ТЕКСТ ДЛЯ ЧТЕНИЯ =
____________

Вместе с тем, Комиссия международного права ООН сегодня a priori не отвергает прецедентный характер решений международных судов и активно использует их для обоснования своих выводов. Так, например, в комментарии к выводу 2 названного проекта Комиссия указывает: «Всеобщая практика и признание такой практики в качестве правовой нормы (opinio juris) являются двумя конститутивными элементами международного обычного права; вместе они образуют основные условия для существования нормы международного обычного права... Такой подход подтверждается, среди прочего, в прецедентном праве Международного Суда, который ссылается на «два условия [которые] должны быть выполнены» и неоднократно указывал, что «существование нормы международного обычного права требует наличия «устоявшейся практики» в сочетании с opinio juris». В другом проекте документа, разработанном Комиссией и вошедшем в этот же Доклад, вывод о том, что «устойчивое использование атмосферы включает необходимость совмещения охраны атмосферы и экономического развития», Комиссия обосновывает исключительно ссылками на прецедентное право международных судов. Так, в частности, Комиссия в Комментарии к данному пункту Руководящего положения указывает: «Пункт 2 опирается на формулировку решения Международного Суда по делу «О проекте «Габчиково-Надьмарош», в котором Суд указал на «необходимость совмещать охрану окружающей среды и экономическое развитие». Комиссия также отметила другие соответствующие прецеденты».
Отношение Комиссии к решениям международных судов как к праву подтверждается и в ее более ранних решениях. Так, например, Комиссией в п.10 комментария ст.5 Проекта статей о праве несудоходных видов использования международных водотоков, принятого в 1994 г., «решения международных судов и трибуналов» включены в «обзор всех имеющихся данных общей практики государств, признаваемых в качестве права».

____________

Продолжите текст об отношении Комиссии международного права ООН к решениям международных судов, начиная сразу после его последнего предложения. Приведённые далее строки — отдельный материал, не связанный с текстом.

ИСХОДНЫЕ ДАННЫЕ =
____________

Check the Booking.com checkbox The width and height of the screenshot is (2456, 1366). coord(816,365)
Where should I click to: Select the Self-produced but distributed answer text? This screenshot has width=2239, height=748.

____________

ОТВЕТ К ЗАДАНИЮ =
Прецедентный характер вырабатываемых Международным Судом ООН правовых позиций подтверждается и ссылками на них другими международными судами и трибуналами. Более того, в некоторых случаях суды характеризуют деятельность Международного Суда ООН как непосредственно создающую нормы международного права. Так, например, в деле «Корея — Меры, затрагивающие государственные закупки», рассматривавшемся органами по урегулированию споров ВТО, при анализе ст.48 Венской конвенции о праве международных договоров был сделан вывод, что эта статья была сформулирована главным образом на основе прецедентов соответствующих судебных органов — Постоянной палаты третейского суда и Международного Суда.
«Несмотря на различные условия, в которых функционируют эти суды и трибуналы, - отмечается в Докладе Специального докладчика М. Вуда, представленного на рассмотрение Комиссии международного права, - все они в значительной мере руководствуются подходом и прецедентным правом Международного Суда». Так, например, даже Европейский суд по правам человека, являясь специализированным судом в сфере прав человека, для обоснования своих позиций постоянно ссылается на решения Международного Суда ООН. Как показывает практика, международные суды все чаще опираются на прецеденты, предпочитая не вдаваться каждый раз заново в детальный анализ одних и тех же принципов.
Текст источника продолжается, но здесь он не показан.